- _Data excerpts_
━━━━━━

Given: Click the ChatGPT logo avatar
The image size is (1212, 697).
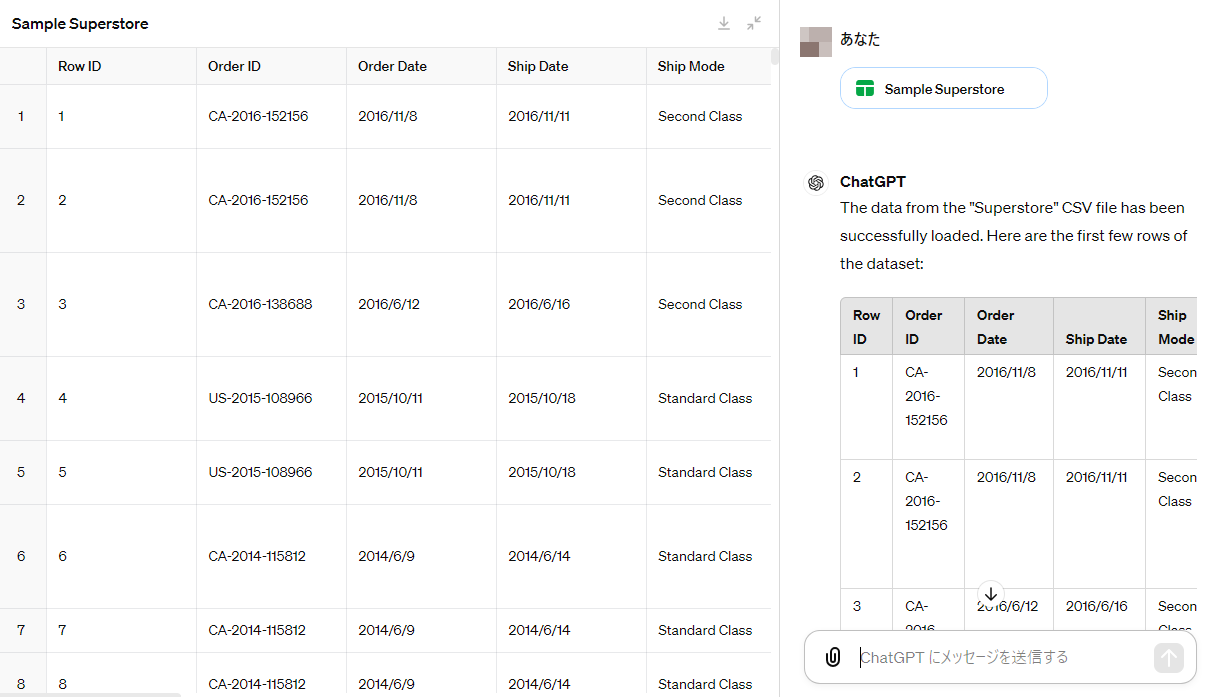Looking at the screenshot, I should coord(816,182).
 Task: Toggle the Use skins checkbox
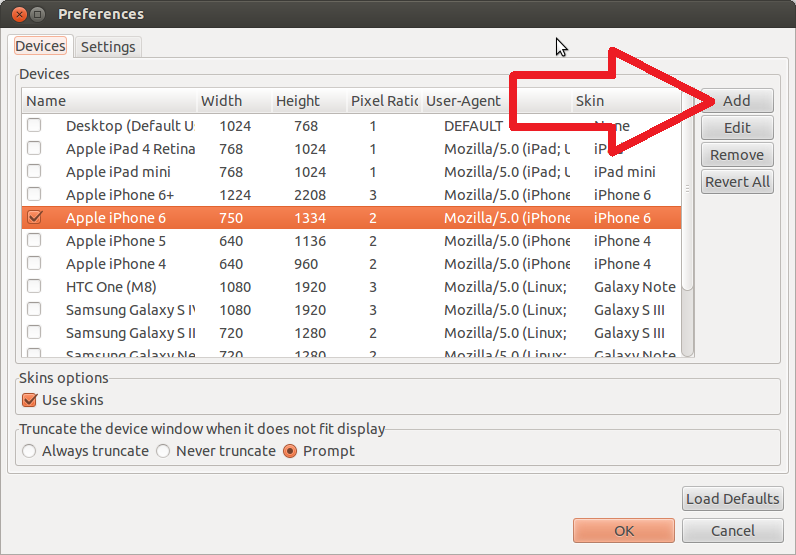point(29,400)
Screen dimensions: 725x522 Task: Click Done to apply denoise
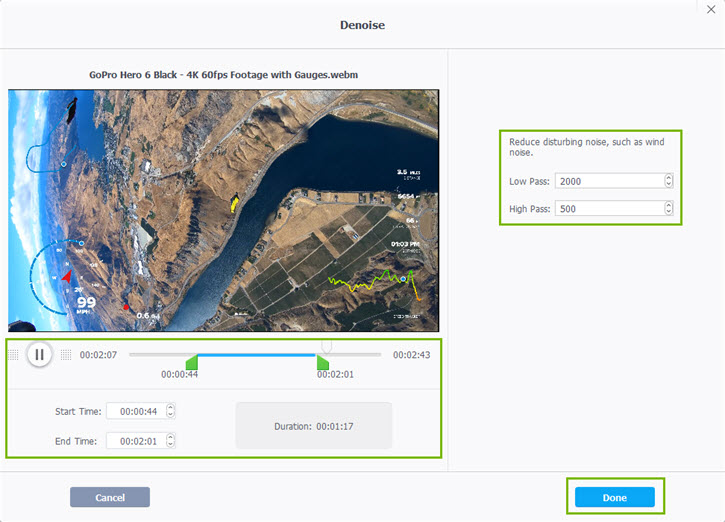click(614, 497)

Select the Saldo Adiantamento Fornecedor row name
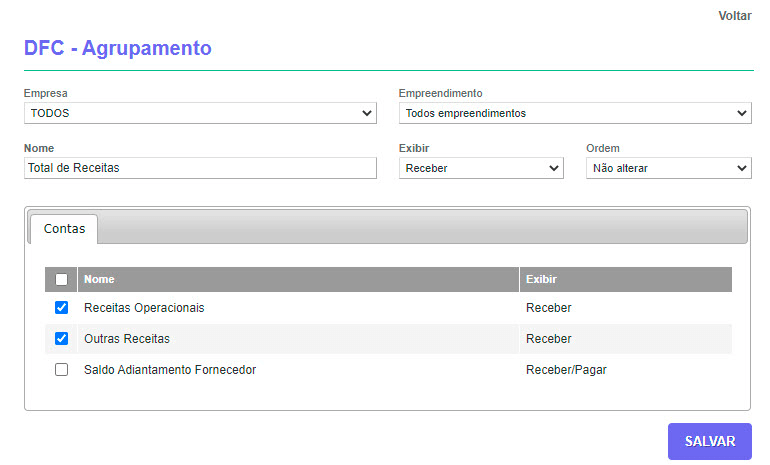coord(170,370)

━━━━━━

All the data above is to be transcribed exactly, with no pictures included.

Given: Click the ChatGPT logo avatar
The image size is (1212, 697).
Looking at the screenshot, I should coord(816,182).
 Task: Toggle the Use skins checkbox
point(29,400)
Screen dimensions: 725x522 Task: Click Done to apply denoise
click(614, 497)

Select the Saldo Adiantamento Fornecedor row name
coord(170,370)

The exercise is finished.